En effet, dès sa naissance, Caillou a été comblé par l'amour inconditionnel de sa maman mais, en grandissant, il abandonne peu à peu le stade fusionnel et se détache de la symbiose qu'il y a avec sa mère. En se séparant d'elle, il apprend ce qu'est le véritable amour et acquiert ainsi le sentiment qu'il est lui-même une personne à part entière. Caillou se trouve ici partagé entre le désir de ne faire qu'un avec sa mère et le besoin impératif de s'éloigner, de prendre de la distance, d'explorer le monde.
Lorsque Caillou raconte une histoire à sa maman et nomme chacun des objets dessinés dans son livre, il est content. Sa maman s'occupe de lui et il se sent aimé. Pour grandir, un enfant a besoin de sentir la présence de sa mère. Puis, Caillou se sauve en riant et court se cacher. En jouant à cache-cache, Caillou reprend, à travers le jeu, le mouvement de séparation d'avec la mère, et cette séparation va lui permettre d'exister par lui-même.

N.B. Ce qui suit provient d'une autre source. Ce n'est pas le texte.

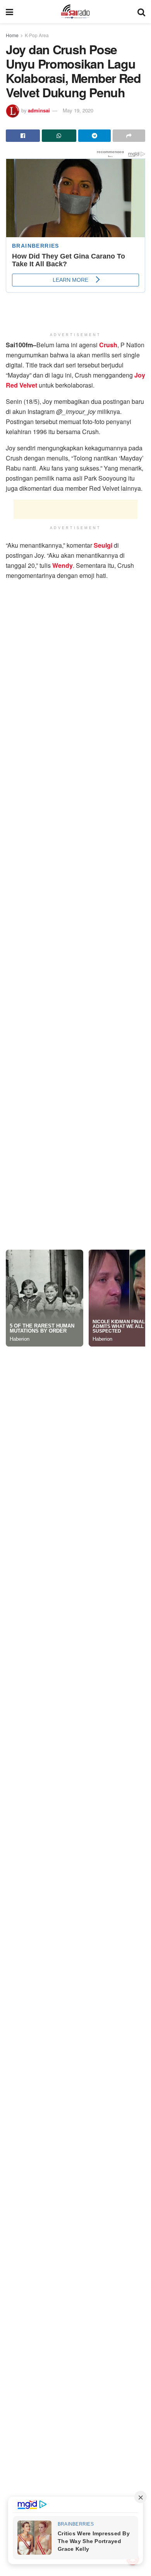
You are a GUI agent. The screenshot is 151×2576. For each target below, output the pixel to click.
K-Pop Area (37, 35)
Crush (108, 308)
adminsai (39, 110)
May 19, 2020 (78, 110)
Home (12, 35)
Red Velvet (21, 349)
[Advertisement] (75, 473)
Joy (139, 339)
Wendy (62, 529)
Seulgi (103, 509)
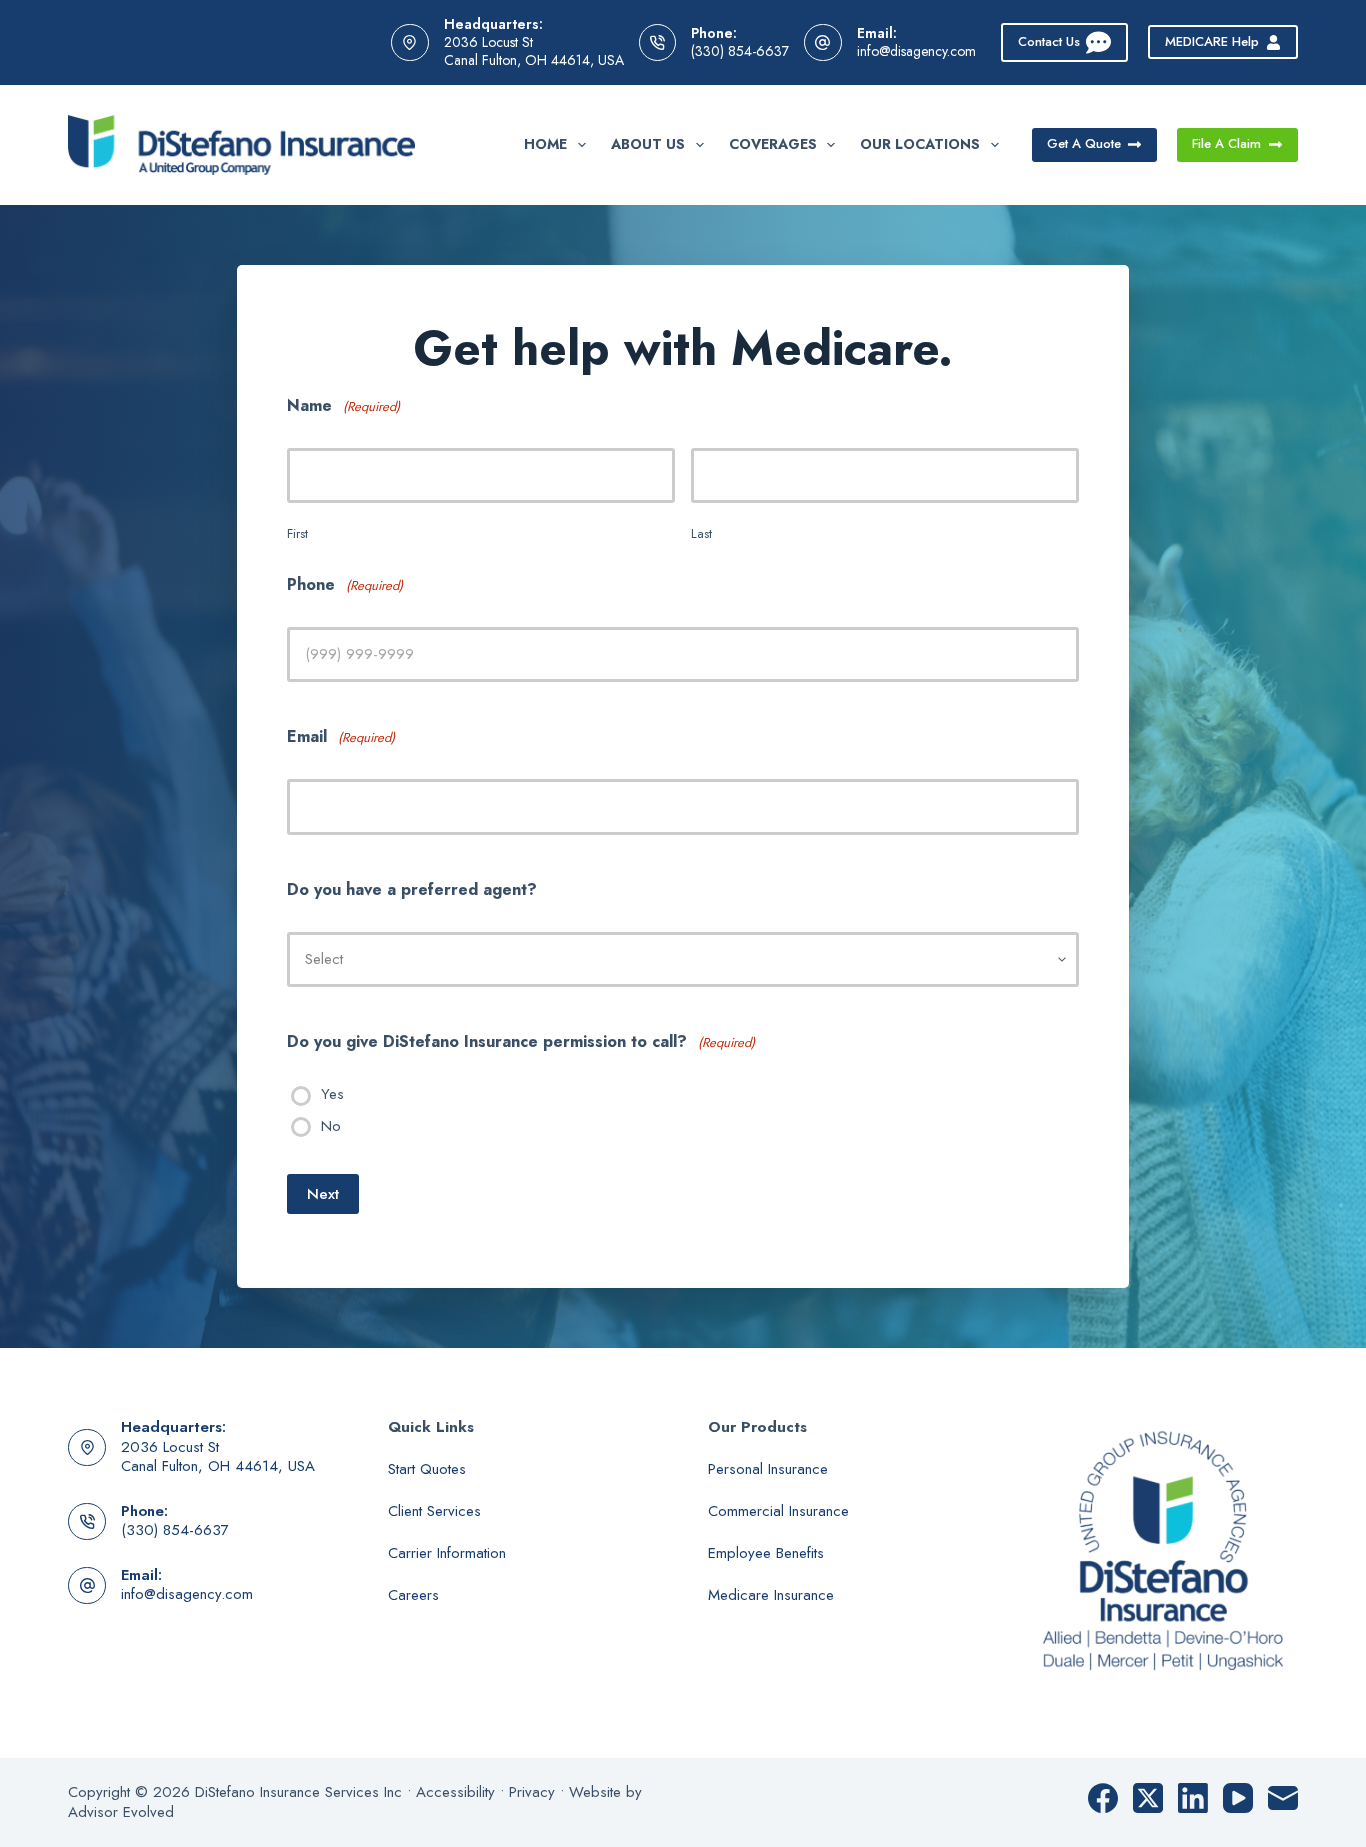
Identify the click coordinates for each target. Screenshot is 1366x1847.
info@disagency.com (916, 51)
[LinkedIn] (1193, 1798)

Tout au long de notre vie, l'amour nous fait revivre cette tentative de réconcilier notre désir de symbiose avec notre besoin, tout aussi intense, de séparation et de conscience individuelle du moi. Avec Je t'aime, je t'aime, nous assistons à ce ballet où Caillou est tour à tour envahi par son désir de complicité avec sa mère et en même temps par son besoin d'indépendance.